Kontrolsüz yatırımlar nedeniyle alüminyum sektöründe kapasitelerin şiştiğini söyleyen İstanbul Demir ve Demirdışı Metaller İhracatçıları Birliği (İDDMİB) Alüminyum Komitesi Başkanı Ali Bakaner, plansız teşvikler nedeniyle gerçek talepten 3 kat fazla kapasite oluştuğuna işaret etti. Türkiye Tekstil Terbiye Sanayicileri Derneği (TTTSD) Başkanı Vehbi Canpolat da benzer şekilde fizibilitesi yapılmadan, teşvik ya da kredilerle hayata geçirilen çoğu yatırımın bu dönemde zorlandığını söyledi. Canpolat’a göre, talebin üzerinde artan kapasiteler 2025’te sektörde yüzde 10 küçülme getirecek.
“Tüm sektörlerde eleminasyon dönemi başladı”
“Tekstil başta olmak üzere Türkiye’nin en büyük problemi plansızlık” diyen Vehbi Canpolat, tekstil terbiye sanayinde toplam 600 boyahanede günlük 15 bin tondan fazla ürün çıktığını, gerçek talebin ise bu rakamın altında kaldığını belirtti. Özsermayesi olmayan ve kar edemeyen işletmelerin sektörde kalamayacağını ifade eden Canpolat, o nedenle bütün sektörlerde eleminasyon döneminin başladığını söyledi.
Yeni yatırımlar konusunda ise “İzin verilmemeli” yorumunu yapan Canpolat, şunları söyledi: “Geçmişte benzer durum iplikte yaşandı ve Türkiye’nin iplik kapasitesi 2 milyon 750 bin iğden bir anda 5 milyon 250 bin iğe çıktı. Türkiye’de ihtiyaçtan daha fazla iplik kapasitesi oldu. O nedenle de planlama şart. Her ülke iç tüketimi ve çevre ülkelere satacağı kadarını üretmeye dönük sanayisini korumaya başladı. Bizim de sanayimizi koruyacak planlamaya gitmemiz şart.”

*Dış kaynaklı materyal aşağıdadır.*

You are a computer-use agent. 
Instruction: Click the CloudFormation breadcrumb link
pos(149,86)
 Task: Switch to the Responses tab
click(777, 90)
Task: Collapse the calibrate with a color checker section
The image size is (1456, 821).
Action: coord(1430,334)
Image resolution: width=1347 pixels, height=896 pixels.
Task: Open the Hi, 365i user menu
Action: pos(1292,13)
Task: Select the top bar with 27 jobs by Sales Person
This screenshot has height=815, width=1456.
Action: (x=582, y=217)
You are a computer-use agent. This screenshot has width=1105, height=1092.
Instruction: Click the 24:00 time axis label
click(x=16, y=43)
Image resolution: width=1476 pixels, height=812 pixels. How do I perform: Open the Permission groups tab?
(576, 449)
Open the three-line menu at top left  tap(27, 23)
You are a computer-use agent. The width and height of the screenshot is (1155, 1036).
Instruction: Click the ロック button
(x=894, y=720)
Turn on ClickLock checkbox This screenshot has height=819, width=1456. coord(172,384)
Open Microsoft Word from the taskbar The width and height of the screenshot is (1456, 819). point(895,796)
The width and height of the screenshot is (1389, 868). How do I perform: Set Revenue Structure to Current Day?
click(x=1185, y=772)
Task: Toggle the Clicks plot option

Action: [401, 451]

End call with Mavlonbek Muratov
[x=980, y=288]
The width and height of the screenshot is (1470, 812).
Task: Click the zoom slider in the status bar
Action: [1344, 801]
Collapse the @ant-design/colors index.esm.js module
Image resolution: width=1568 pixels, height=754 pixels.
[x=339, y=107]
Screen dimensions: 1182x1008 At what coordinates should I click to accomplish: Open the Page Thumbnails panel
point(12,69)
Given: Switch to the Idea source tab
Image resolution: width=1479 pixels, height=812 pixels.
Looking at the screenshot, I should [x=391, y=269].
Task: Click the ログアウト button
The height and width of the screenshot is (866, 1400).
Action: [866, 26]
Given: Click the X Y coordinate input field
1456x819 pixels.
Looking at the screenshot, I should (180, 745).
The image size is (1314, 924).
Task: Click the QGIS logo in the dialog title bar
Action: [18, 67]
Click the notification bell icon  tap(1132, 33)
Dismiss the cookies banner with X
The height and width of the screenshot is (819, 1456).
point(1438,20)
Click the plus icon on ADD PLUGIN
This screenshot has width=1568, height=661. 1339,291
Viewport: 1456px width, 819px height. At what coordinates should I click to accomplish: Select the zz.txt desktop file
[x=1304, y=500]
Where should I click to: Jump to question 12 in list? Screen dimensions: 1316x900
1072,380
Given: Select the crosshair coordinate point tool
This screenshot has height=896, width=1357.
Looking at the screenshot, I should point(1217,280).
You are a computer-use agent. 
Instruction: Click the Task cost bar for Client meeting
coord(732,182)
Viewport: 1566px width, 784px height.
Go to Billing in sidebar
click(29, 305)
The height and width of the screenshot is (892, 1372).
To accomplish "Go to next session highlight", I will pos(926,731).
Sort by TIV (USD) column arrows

"Rekabet için fiyat kırmaya başladık"
Alüminyum tarafında ise kapasite fazlalığının fiyatlara olumsuz yansıdığını dile getiren İDDMİB Alüminyum Komitesi Başkanı Ali Bakaner, ihracat miktarındaki artışa rağmen birim fiyatta yaşanan düşüşe işaret etti. 2023’e göre 2024 yılında miktarda yüzde 7.30, değerde yüzde 0.87 artış yaşayan alüminyum sektörünün kilogram birim fiyatı yüzde 5.99 düşüş yaşadı. Sektör, geçen yıl 4.9 milyar dolarlık ihracat gerçekleştirdi.
Önceden Devlet Planlama Teşkilatı’nın (DPT) sektörleri inceleyip raporlar hazırladığını ve ona göre teşvikler verildiğini anlatan Ali Bakaner, “Maalesef bu kurumumuzdan mahrum kaldık. Özellikle pandemiden sonra alüminyum sektörünün para kazandığını gören firmalar fizibilite yapmadan bu alana yatırım yaptı. iyi para kazandı. Dolayısıyla şu anda 3 kat fazla kapasite oluştu. Maalesef bu kez de rekabet için fiyat kırmalar başladı. Kalitemizle, hizmetimizle, katma değerimizle değil maalesef fiyat kırarak rekabet etme yarışı başladı” dedi.
Düşük fiyatlarla kendi ayağımıza, sektörümüze kurşun sıkıyoruz” diyen Bakaner, “Şu anda üzerinde durmamız gereken en önemli konu verimli ve sürdürülebilir bir hizmet anlayışıyla yeni ürünlerle, yeni pazara açılmak. Ancak, Almanya’nın başı çektiği Avrupa Birliği ülkeleri antidamping çalışması yapıyor. Dolayısıyla mevcut pazarlarımız daralıyor” diye devam etti.
“Bu fiyatlarla Çin’e çalışmış oluyoruz”
Ali Bakaner, 100’ün üzerinde dökümhane bulunduğunu söyledi. Bakaner, “Biz bu fiyatlarla ancak Çin’e çalışmış oluruz. Bizim rekabet gücümüz düştükçe artan maliyetler karşısında Çin’den ithalat daha da artar. Nasıl bazı ülkeler yerli üretimini korumak için kota uyguluyorsa bizim de mutlaka bu durumu göz önünde bulundurmamız lazım” yorumunu yaptı. Bakaner, Dunald Trump’ın göreve gelmesiyle Çin ürünlerine uygulayacağını açıkladığı vergilerle Türkiye’nin yeniden üretim merkezi haline gelebileceği umudunu taşıdıklarını da paylaştı.